Re: SSHD Reverse mapping checking "getaddrinfo"

Is that output everything, or did you run it through grep?  Yes, someone is trying to break in to your system, and they are trying to spoof their address.  The address pair I checked wants you to think they are in the UK, but they are in Japan.

Usually, there is a brute force password attack associated with these.  Do you allow passwords, or do you require key pairs?

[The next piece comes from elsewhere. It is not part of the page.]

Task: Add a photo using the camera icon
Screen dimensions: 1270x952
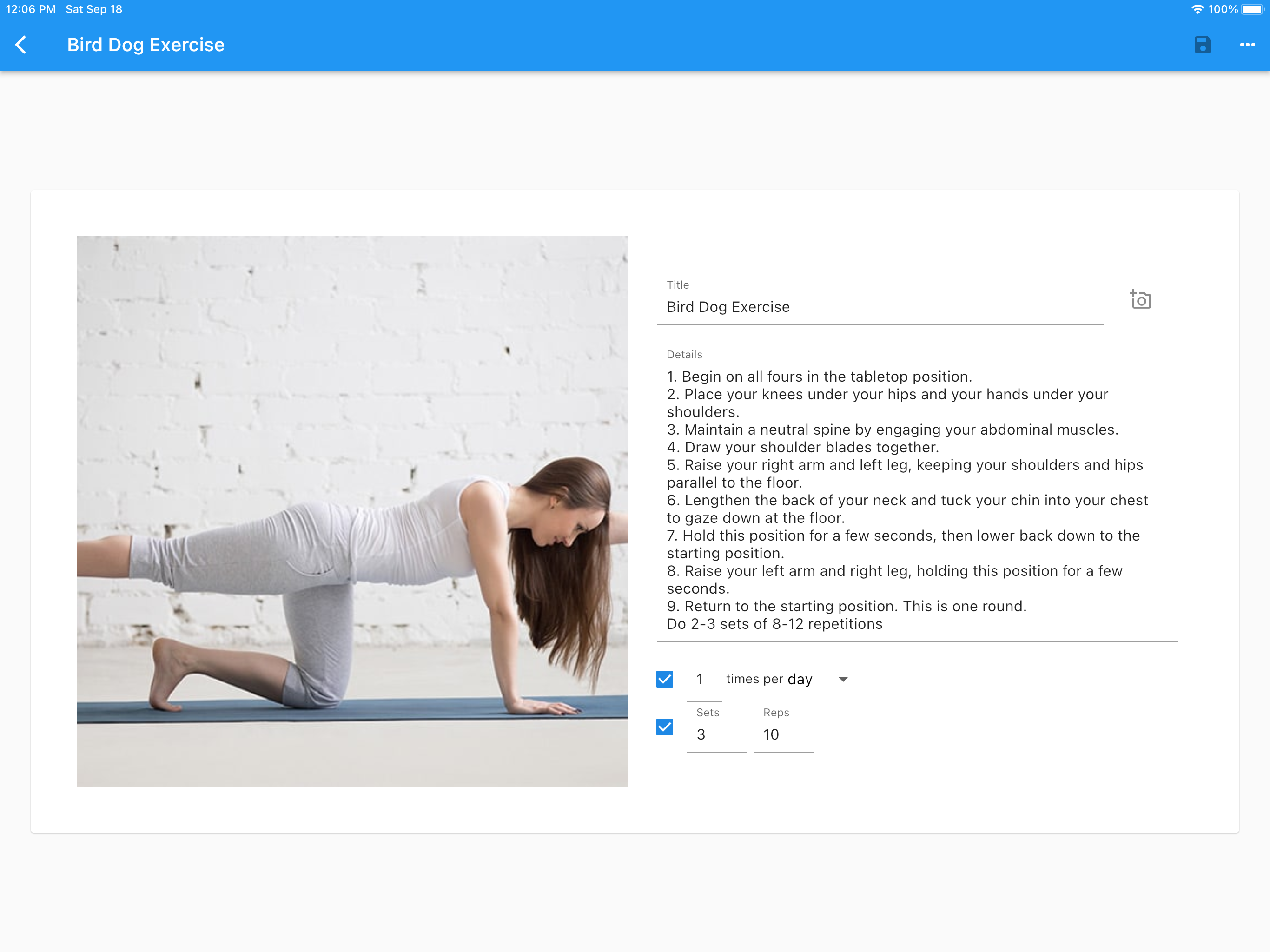Action: (1141, 299)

Last edited by ewaller (2014-02-22 21:15:47)

---

Nothing is too wonderful to be true, if it be consistent with the laws of nature -- Michael Faraday
Sometimes it is the people no one can imagine anything of who do the things no one can imagine. -- Alan Turing
---
How to Ask Questions the Smart Way

Pat

Member

Registered: 2014-02-17

Posts: 10

Re: SSHD Reverse mapping checking "getaddrinfo"

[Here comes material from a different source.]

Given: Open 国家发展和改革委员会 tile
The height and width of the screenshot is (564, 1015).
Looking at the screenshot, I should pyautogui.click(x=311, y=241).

I used this command to produce the output above: journalctl --no-pager | grep "POSSIBLE BREAK-IN"

I've seen a lot of traffic from toyko, malaysia and hong kong

I used this command to spit out the top failed password attempts

journalctl --no-pager | grep -i "failed password" | grep -Eo "([0-9]{1,3}\.)[0-9]{1,3}" | sort | uniq -c | sort -nr | head

 6662 219.133.33.59
   1863 106.186.24.66
    962 37.205.198.162
    668 192.3.150.132
    516 218.59.184.154
    513 61.183.15.105
    392 97.74.92.181
    392 108.168.207.195
    347 218.2.22.134
    324 61.147.70.29

They did try brute forcing before i had setup my firewall / f2b / sshg. Now they can't get very far. Most of them try to login as root, which you cannot do on my server, but even still, my root password is insane and brute force would take a very long time to get it.

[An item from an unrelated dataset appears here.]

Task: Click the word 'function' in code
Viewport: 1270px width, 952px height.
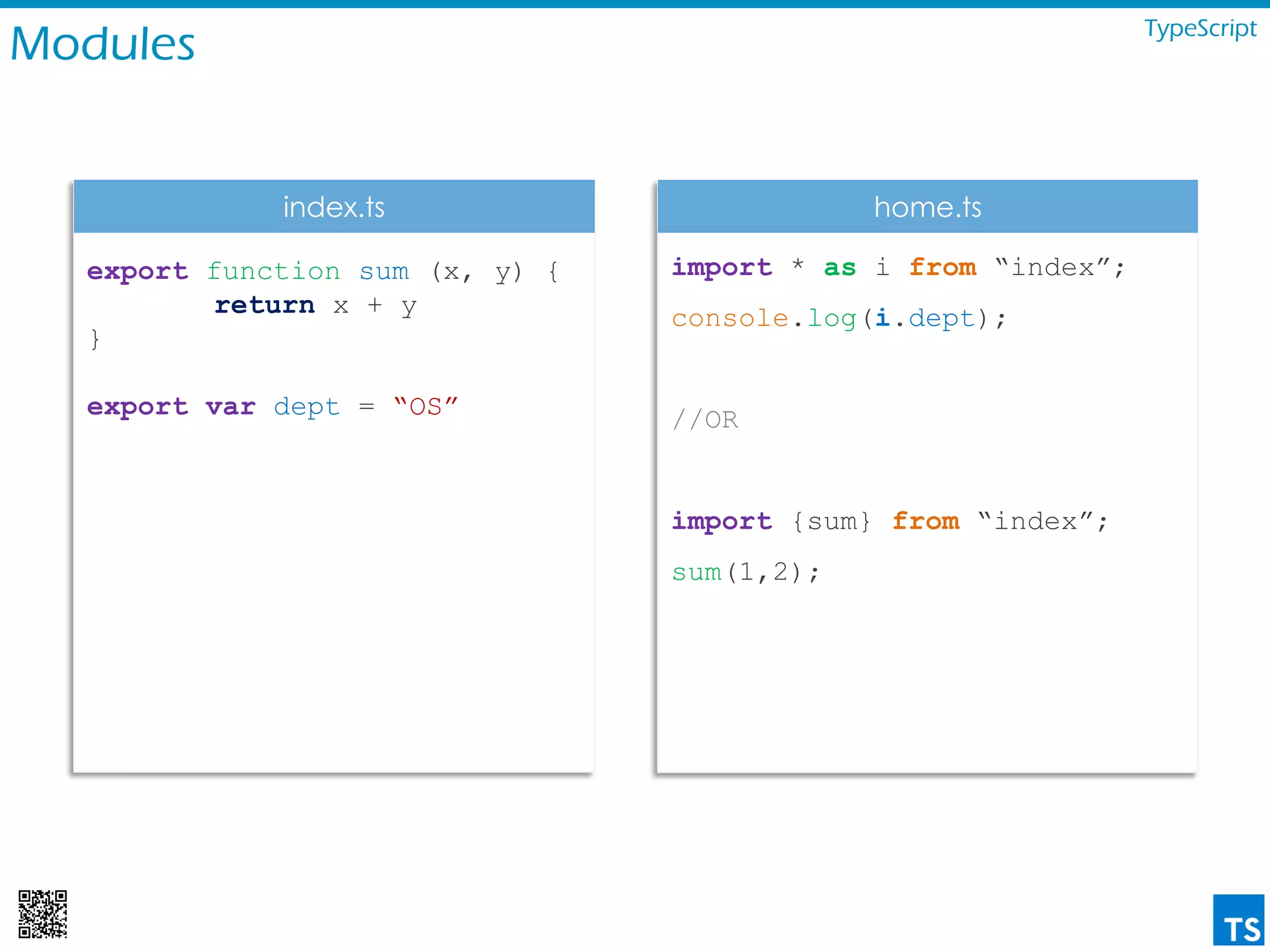Action: 273,271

I often see these same people talk to my dns service. I'm assuming they're just sweeping an IP addresses in America using low level methods

I'm just curious what "reverse mapping checking getaddrinfo" means though since i havent seen that since i setup the firewall/ f2b / sshg services.